The Debtor contends Thibeault breached the implied warranty of workmanlike quality (the "Implied Warranty") based on the fact that the partial work done by Thibeault did not meet workmanlike standards and itself needed to be fixed. New Hampshire recognizes that an implied warranty arises when a general contractor is contractually bound to provide services to a property owner.Lempke v. Dagenais, 130 N.H. 782 (1988); Norton v. Burleaud, 115 N.H. 435 (1975); Wentworth Hotel v. F.A. Gray, Inc., 110 N.H. 458 (1970). As a general rule, a contractor constructing a building impliedly warrants that the building will "be constructed in a workmanlike manner and in accordance with accepted standards." Norton, 115 N.H. at 436. Furthermore, New Hampshire law recognizes that this duty can arise both as contractual and tort obligations. See, e.g., Lempke, 130 N.H. at 793; Ellis v. Robert C. Morris, Inc., 128 N.H. 358, 361 (1986). The burden is on the plaintiff to show the defendant's workmanship caused the defect and on the defendant to establish any defenses. Lempke, 130 N.H. at 794.
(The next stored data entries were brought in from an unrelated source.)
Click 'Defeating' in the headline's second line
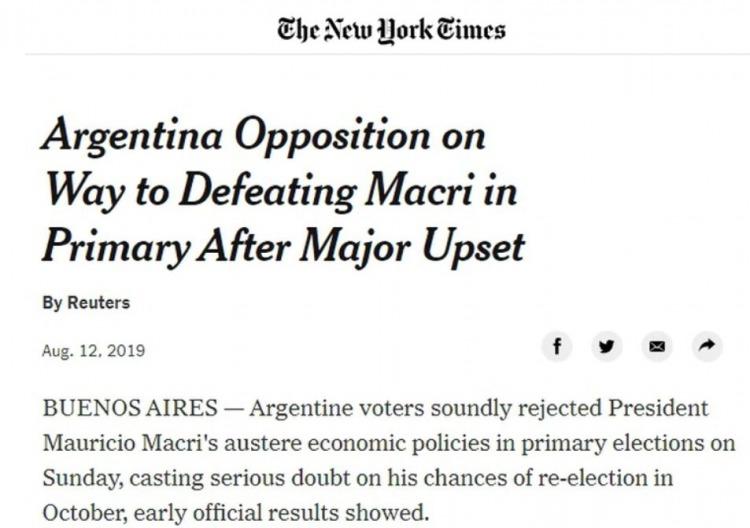Screen dimensions: 750x528 (x=267, y=192)
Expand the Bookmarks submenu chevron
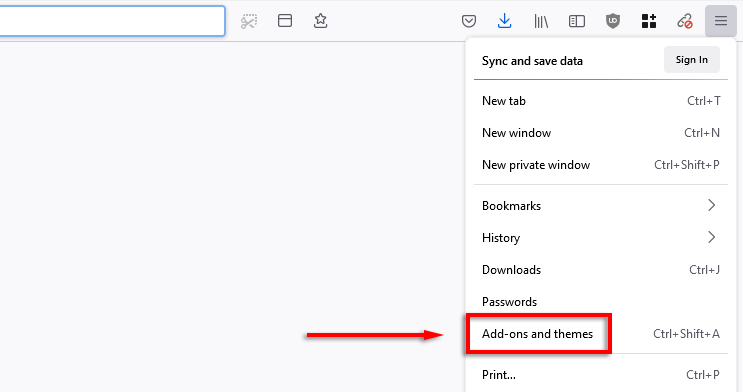This screenshot has height=392, width=743. point(711,205)
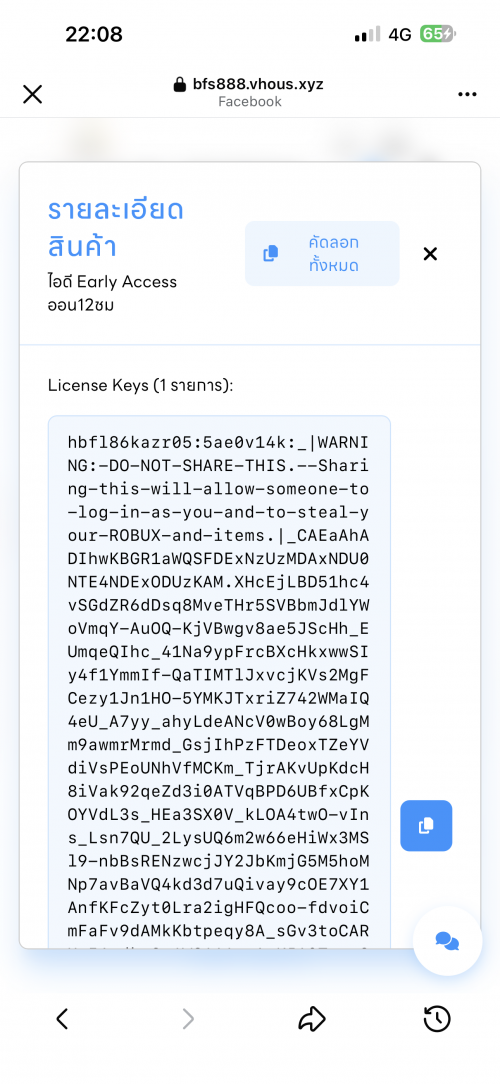Tap the "Facebook" label under the address

(250, 102)
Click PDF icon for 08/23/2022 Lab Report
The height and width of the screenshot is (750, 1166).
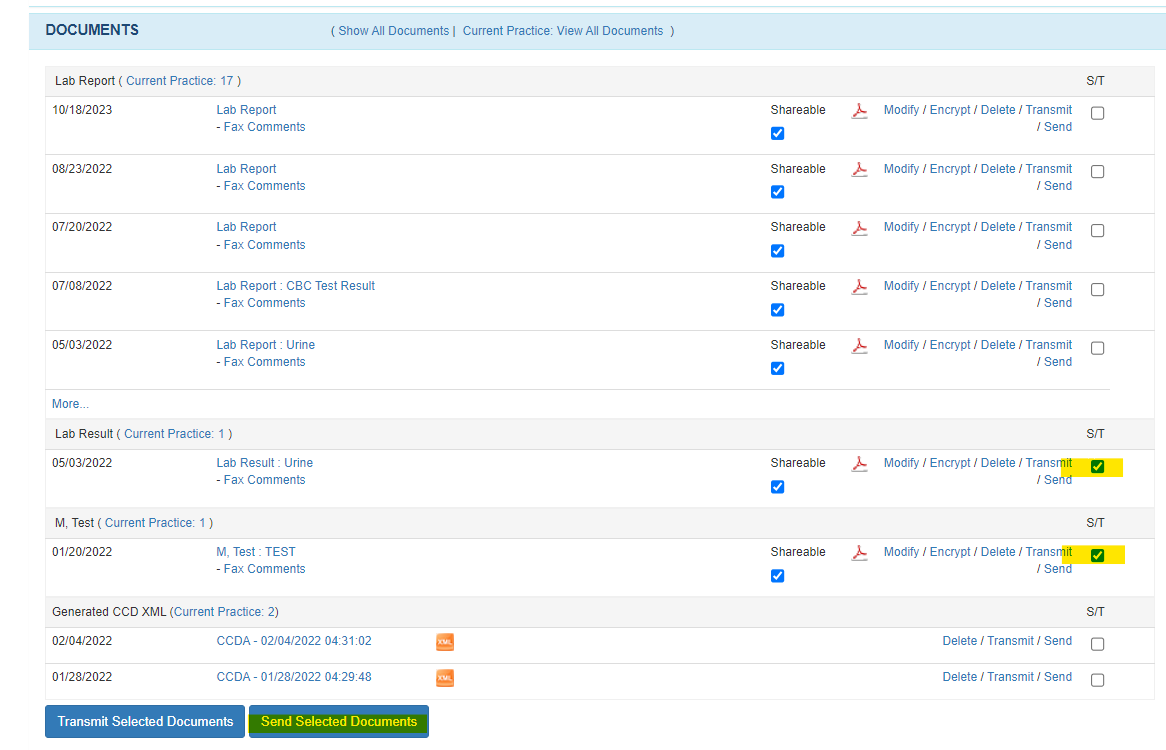[859, 170]
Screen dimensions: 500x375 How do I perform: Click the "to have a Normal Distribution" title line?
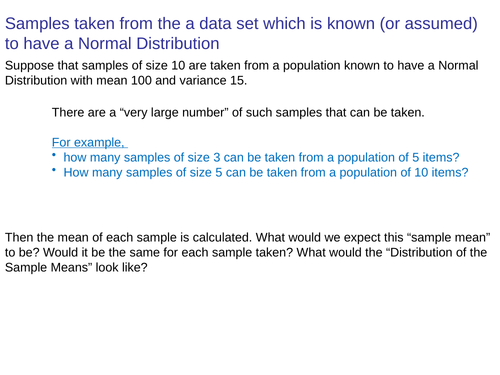pos(112,43)
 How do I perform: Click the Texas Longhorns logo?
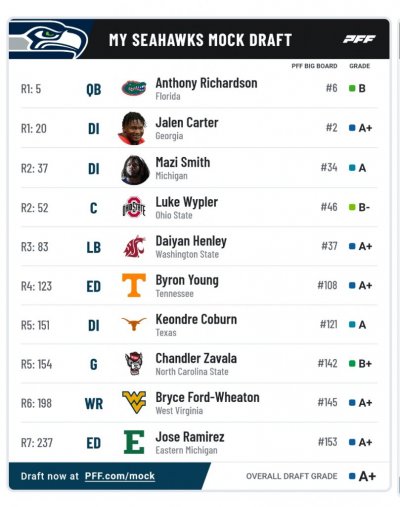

For example, "the builder . . . can demonstrate that the defects were not attributable to him, that they are the result of age or ordinary wear and tear. . . ." Lempke, 130 N.H. at 794 (quoting Richards v. Powercraft Homes, 139 Ariz. 242, 245 (1984)).

In this case, the Debtor provided ample evidence demonstrating, among other things, that due to deficiencies in Thibeault's design and construction techniques: an interior wall was being pulled down; wall angles were being pulled away from the roof and gaps were forming between the wall angles and the wall siding; a support beam was deformed; and a 2,800 pound, roof-mounted air condenser was improperly mounted utilizing only drywall screws and wooden blocks. These defects were recognized as unsafe and, therefore, were removed and rebuilt according to accepted practices. Thibeault failed to offer a defense for these defects. Accordingly, the Court finds the Debtor met his burden of proof, and Thibeault is liable for damages for the cost of remedying the defects that arose due to his breach of the Implied Warranty.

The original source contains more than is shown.